— start Stored rows —

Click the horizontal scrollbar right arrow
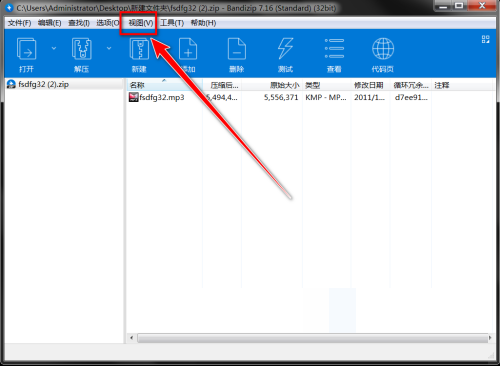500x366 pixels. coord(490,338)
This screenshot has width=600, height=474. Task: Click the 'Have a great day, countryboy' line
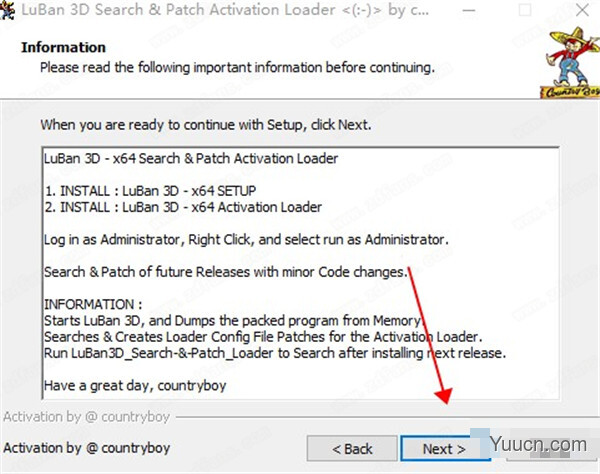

— end Stored rows —
— start Stored rows —

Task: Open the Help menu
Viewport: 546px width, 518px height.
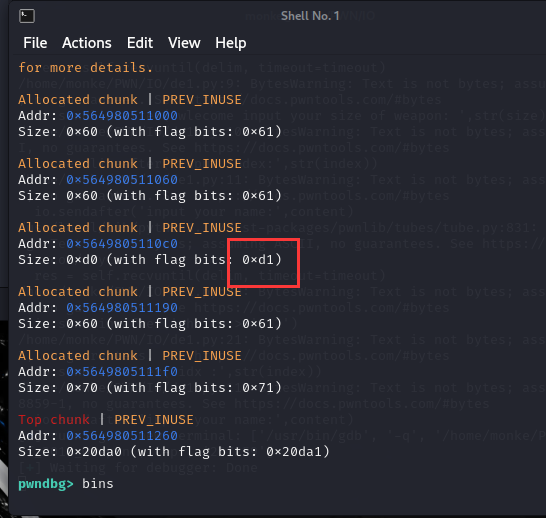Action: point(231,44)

— end Stored rows —

Instructions to follow: Count the lines above that contain "width", treating case as significant, and reply with the number alone.

Finished task: 2